Pouyabahar Delaram, Andrews Tallulah, Bader Gary D
Department of Molecular Genetics, University of Toronto, Toronto, Ontario, Canada.
The Donnelly Centre, University of Toronto, Toronto, Ontario, Canada.
Res Sq. 2024 Aug 7:rs.3.rs-4819117. doi: 10.21203/rs.3.rs-4819117/v1.
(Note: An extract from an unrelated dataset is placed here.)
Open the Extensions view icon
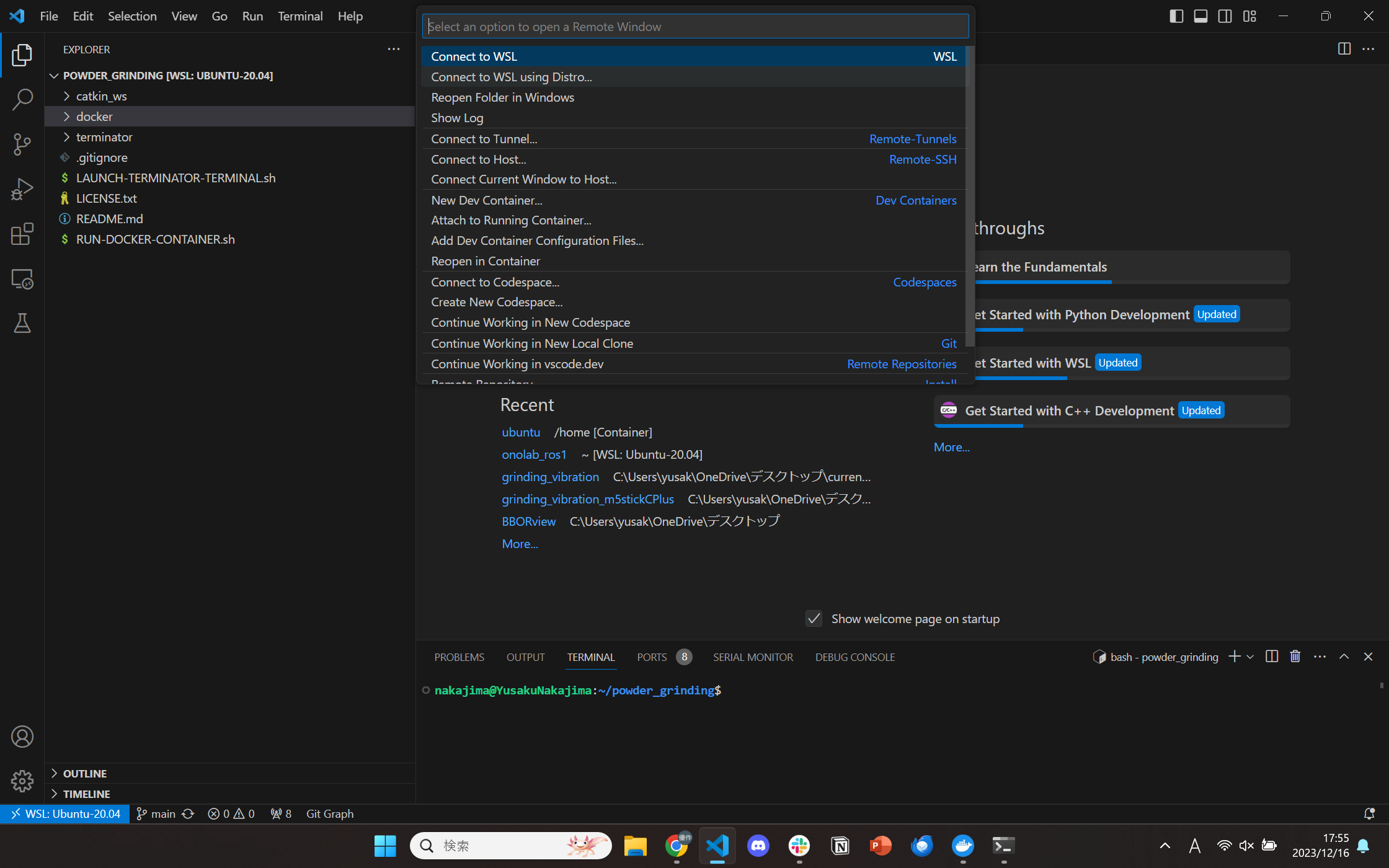1389x868 pixels. 22,234
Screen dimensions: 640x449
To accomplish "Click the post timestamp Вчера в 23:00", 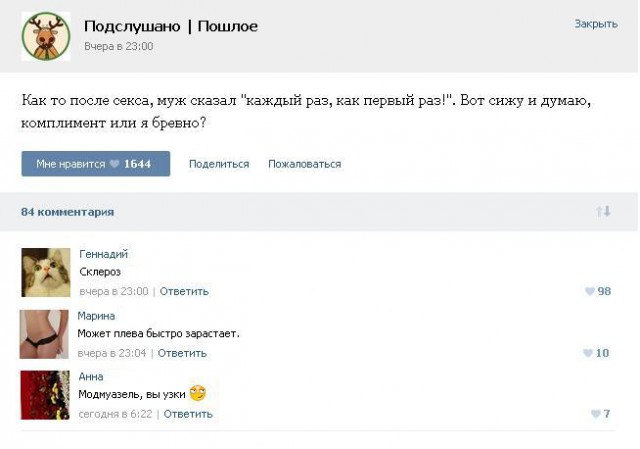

Single-cell RNA sequencing (scRNA-seq) maps gene expression heterogeneity within a tissue. However, identifying biological signals in this data is challenging due to confounding technical factors, sparsity, and high dimensionality. Data factorization methods address this by separating and identifying signals in the data, such as gene expression programs, but the resulting factors must be manually interpreted. We developed Single-Cell Interpretable Residual Decomposition (sciRED) to improve the interpretation of scRNA-seq factor analysis. sciRED removes known confounding effects, uses rotations to improve factor interpretability, maps factors to known covariates, identifies unexplained factors that may capture hidden biological phenomena and determines the genes and biological processes represented by the resulting factors. We apply sciRED to multiple scRNA-seq datasets and identify sex-specific variation in a kidney map, discern strong and weak immune stimulation signals in a PBMC dataset, reduce ambient RNA contamination in a rat liver atlas to help identify strain variation, and reveal rare cell type signatures and anatomical zonation gene programs in a healthy human liver map. These demonstrate that sciRED is useful in characterizing diverse biological signals within scRNA-seq data.
单细胞RNA测序(scRNA-seq)可描绘组织内的基因表达异质性。然而,由于混杂的技术因素、稀疏性和高维度性,在这些数据中识别生物信号具有挑战性。数据分解方法通过分离和识别数据中的信号(如基因表达程序)来解决这一问题,但所得的因子必须人工解读。我们开发了单细胞可解释残差分解(sciRED)方法,以改进对scRNA-seq因子分析的解读。sciRED消除已知的混杂效应,利用旋转来提高因子的可解释性,将因子映射到已知的协变量,识别可能捕获隐藏生物现象的未解释因子,并确定所得因子所代表的基因和生物学过程。我们将sciRED应用于多个scRNA-seq数据集,在肾脏图谱中识别性别特异性变异,在PBMC数据集中辨别强免疫刺激信号和弱免疫刺激信号,在大鼠肝脏图谱中减少环境RNA污染以帮助识别品系变异,并在健康人类肝脏图谱中揭示罕见细胞类型特征和解剖分区基因程序。这些结果表明,sciRED在表征scRNA-seq数据中的多种生物信号方面很有用。